> _WHAT YOU ARE ASKED TO DO_:
Exclude the images and repeat all remaining entries exactly.

[[ ENTRIES SHOWN open ]]

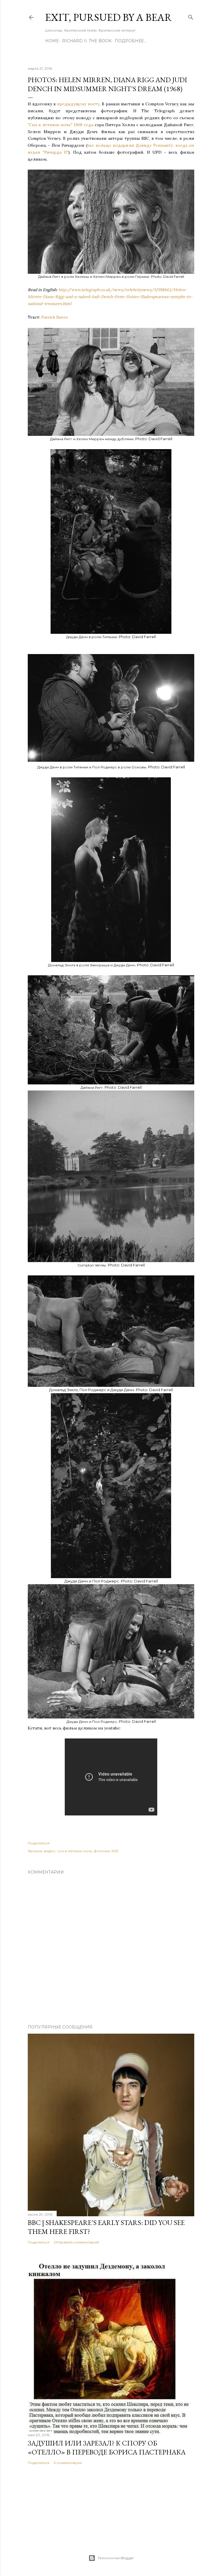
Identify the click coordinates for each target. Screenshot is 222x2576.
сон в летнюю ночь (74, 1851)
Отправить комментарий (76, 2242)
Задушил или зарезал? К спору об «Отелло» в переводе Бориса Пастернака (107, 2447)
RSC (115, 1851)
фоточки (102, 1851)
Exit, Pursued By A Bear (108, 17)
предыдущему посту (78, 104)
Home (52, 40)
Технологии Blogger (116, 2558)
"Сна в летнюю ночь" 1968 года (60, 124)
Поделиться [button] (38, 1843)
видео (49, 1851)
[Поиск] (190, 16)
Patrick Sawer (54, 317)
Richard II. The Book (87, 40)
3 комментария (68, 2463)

[[ ENTRIES SHOWN closed ]]

> _TASK RESPONSE_:
Identify the click coordinates for each target. Screenshot is 222x2576.
сон в летнюю ночь (74, 1851)
Отправить комментарий (76, 2242)
Задушил или зарезал? К спору об «Отелло» в переводе Бориса Пастернака (107, 2447)
RSC (115, 1851)
фоточки (102, 1851)
Exit, Pursued By A Bear (108, 17)
предыдущему посту (78, 104)
Home (52, 40)
Технологии Blogger (116, 2558)
"Сна в летнюю ночь" 1968 года (60, 124)
Поделиться [button] (38, 1843)
видео (49, 1851)
[Поиск] (190, 16)
Patrick Sawer (54, 317)
Richard II. The Book (87, 40)
3 комментария (68, 2463)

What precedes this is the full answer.